▶ Task to complete: Turn the stretch of data from its first line through the line containing "The image size is (540, 2576)." into a Markdown table with the columns Row and Line. Number each non-blank line in Row and put its text in Line, leaving out blank lines.

▶ Exercise inputs:
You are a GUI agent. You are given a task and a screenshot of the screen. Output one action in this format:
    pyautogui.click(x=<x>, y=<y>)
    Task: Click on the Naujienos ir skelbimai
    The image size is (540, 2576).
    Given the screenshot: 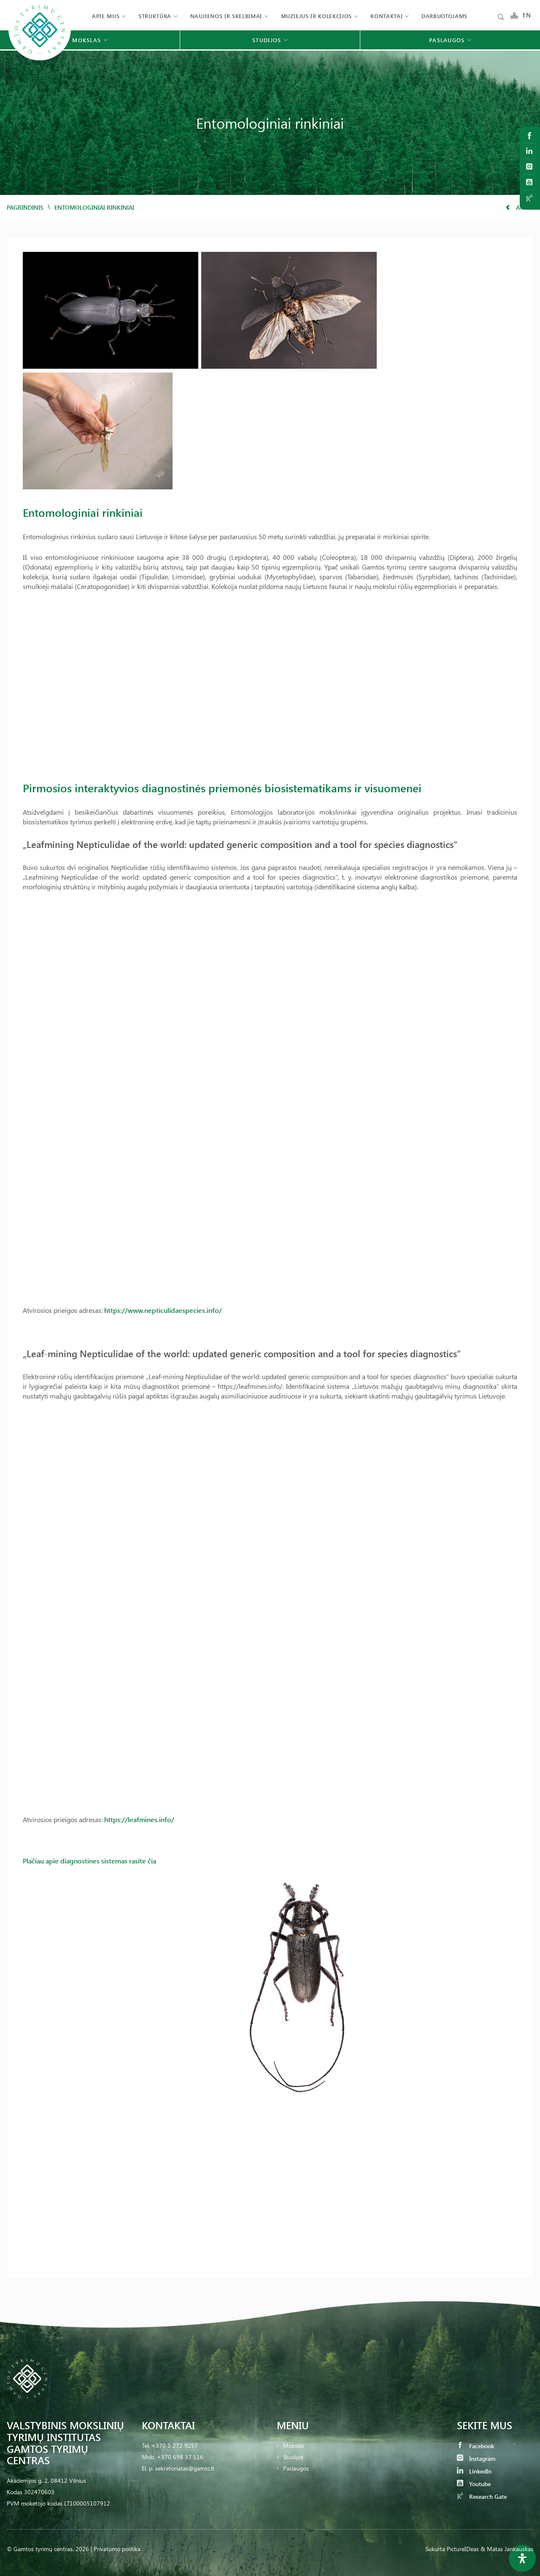 What is the action you would take?
    pyautogui.click(x=226, y=15)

▶ Task output:
| Row | Line |
|---|---|
| 1 | You are a GUI agent. You are given a task and a screenshot of the screen. Output one action in this format: |
| 2 |     pyautogui.click(x=<x>, y=<y>) |
| 3 |     Task: Click on the Naujienos ir skelbimai |
| 4 |     The image size is (540, 2576). |